■ EXTRACT TO READ
■ ■ ■ ■
Hello,

On Tue, May 10, 2011 at 17:29, Giuliano Bertoletti <g...@symbolic.it> wrote:
> Despite the fact that slots can (in certain tokens) be added or removed
> by the administrator, such person is supposed to have complete control
> over what happens.

I would remind that PKCS#11 is a software API. I don't think that an
out of context administrator makes sense, PKCS#11 does not care what
the administrator does or does not, it is an API to describe and
access "what is there".

PKCS#11 tries to be a universal abstraction. It does not address
everything, as can be read from the specification itself (".. is
outside the scope of Cryptoki ...").

I thus agree with Nikos, that applications making use of cryptography
and using PKCS#11 for implementation should not expose API
implementation details in an ideal world. It should either present
"meaningful" keys/certificates or "containers" for storing new things.
The fact that those containers or keys come from a "token" in a "slot"
■ ■ ■ ■
■ ITEMS
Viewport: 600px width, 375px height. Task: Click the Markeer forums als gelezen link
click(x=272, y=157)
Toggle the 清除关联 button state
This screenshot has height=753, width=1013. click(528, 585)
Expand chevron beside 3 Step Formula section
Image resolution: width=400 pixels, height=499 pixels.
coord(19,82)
■ ■ ■ ■
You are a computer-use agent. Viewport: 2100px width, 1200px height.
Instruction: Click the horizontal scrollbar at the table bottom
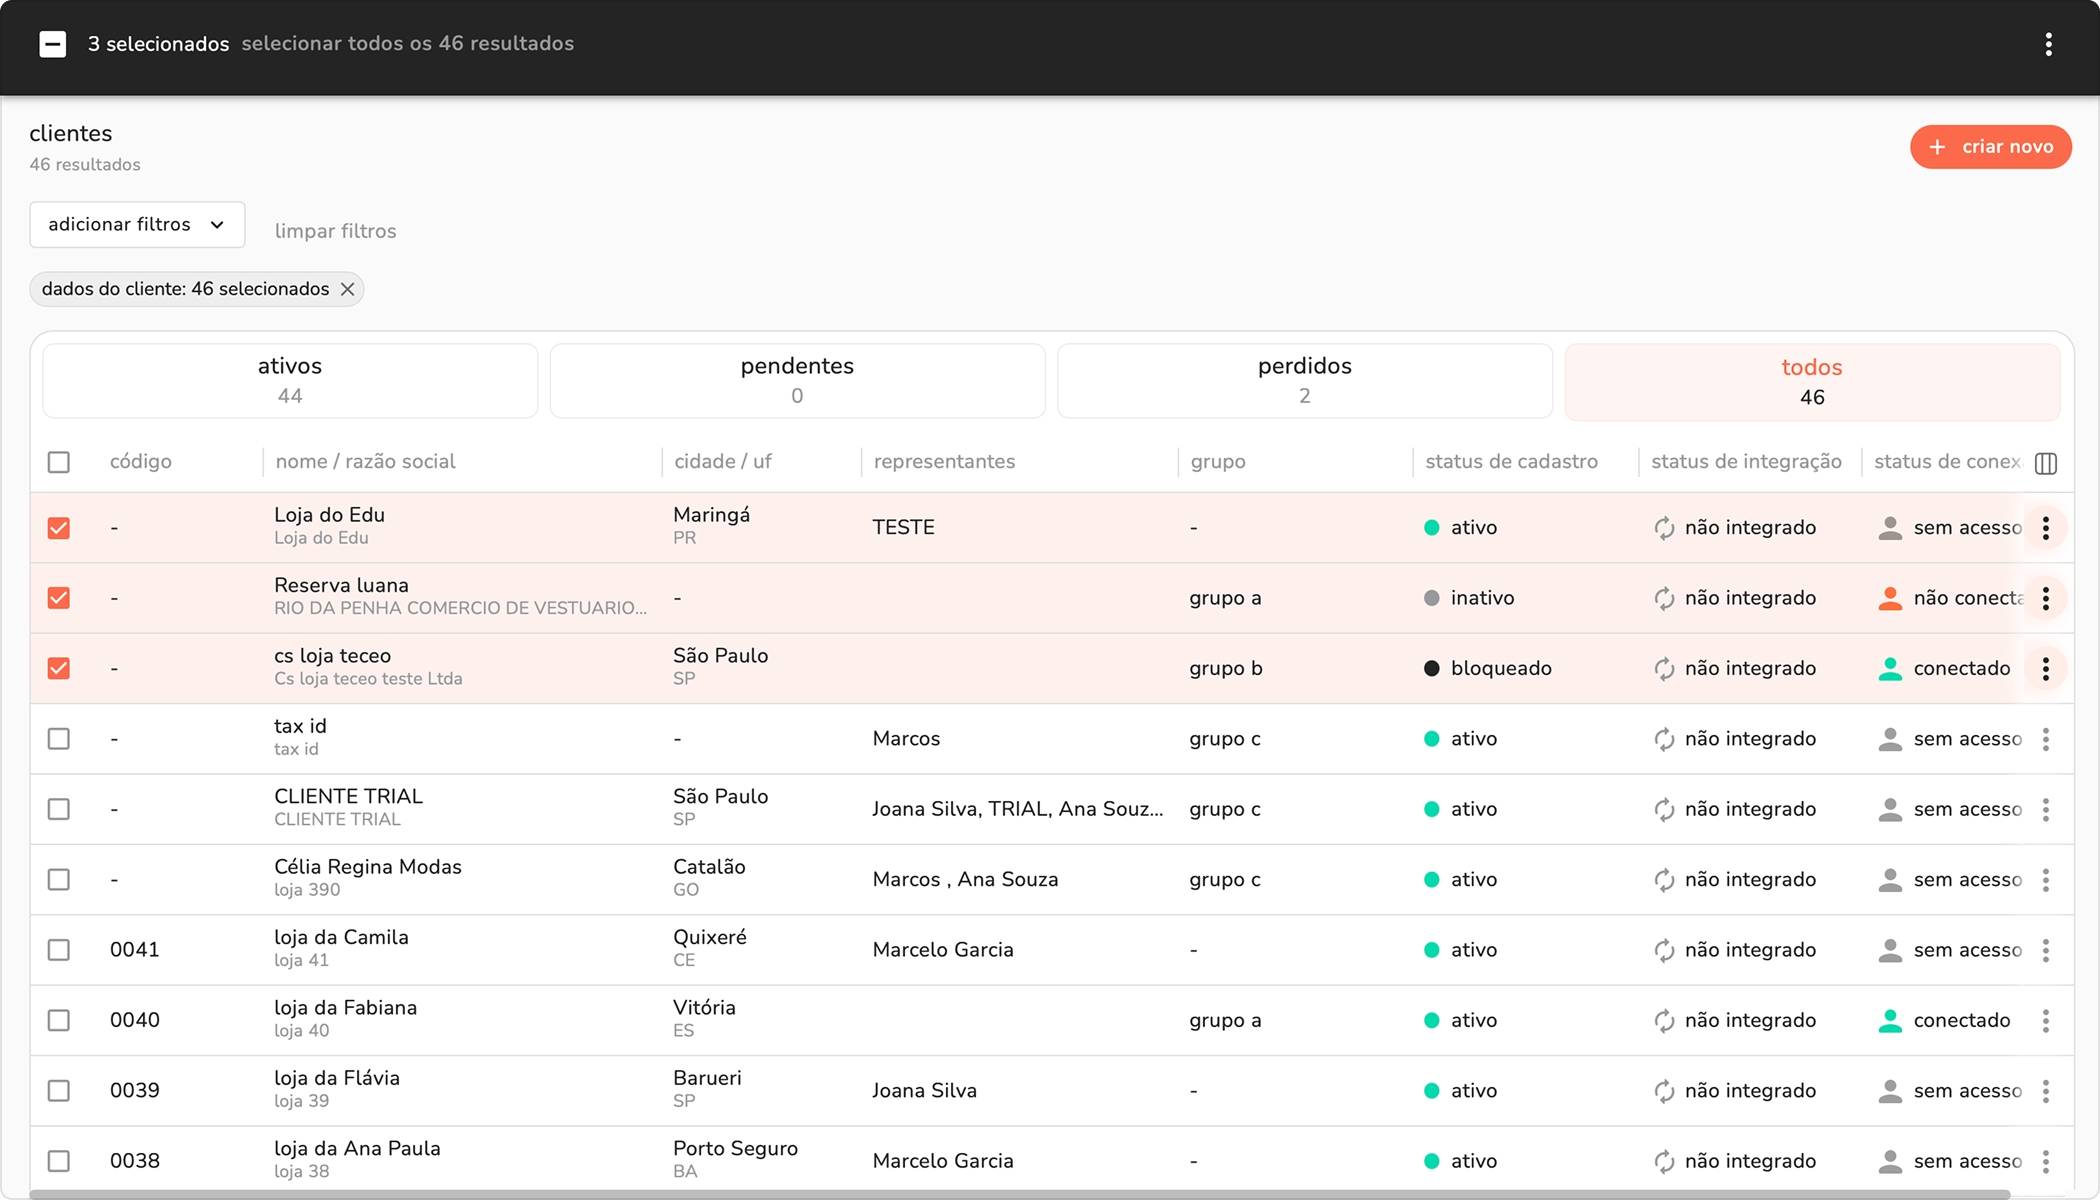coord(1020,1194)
■ ■ ■ ■
■ TO-DO LIST
(A) According to the PKCS#11 message, what kind of thing is PKCS#11?
(B) Rewrite the paragraph of the PKCS#11 message that begins "PKCS#11 tries to be a universal abstraction" in a single shorter sentence, keeping its main facts.
(C) Continue the PKCS#11 message from the point where it stops.
The records aren't needed for any of these tasks.

■ RESULTS FOR THE EXERCISE
(A) It is a software API.

(B) PKCS#11 aims to be a universal abstraction but doesn't cover everything, as its specification admits by marking some matters as outside the scope of Cryptoki.

(C)
in PKCS#11 terms is secondary.

As long as PKCS#11 couples a single slot with a single labelled
authentication mechanism (admin token slot on an HSM or a PIN code for
smart cards) the relation between a slot and a device is even more
weird, IMHO.


> In other words, slots are something that both, pkcs#11 and hardware
> token expose and, most importantly, are something the user understands
> (practically speaking they're the model upon which the pkcs#11 is built).
>
> On the contrary, Slot_IDs are meant to be used only internally by the
> application and pkcs#11 library.
> They should never be exposed externally to the user much the same as you
> wouldn't present to the user the value of a pointer or expect him to set it.
>
> However you're absolutely right when you say that finding the slot by
> slot description (or better the token by token description) is the
> safest way to locate the proper container where crypto material is held.

Thus both slot indexes are wrong and slot ID-s are wrong. But indexes
seem to be "less wrong" than plain ID-s.

A patch that improves, documents and cleans up related engine_pkcs11
code is as always most welcome.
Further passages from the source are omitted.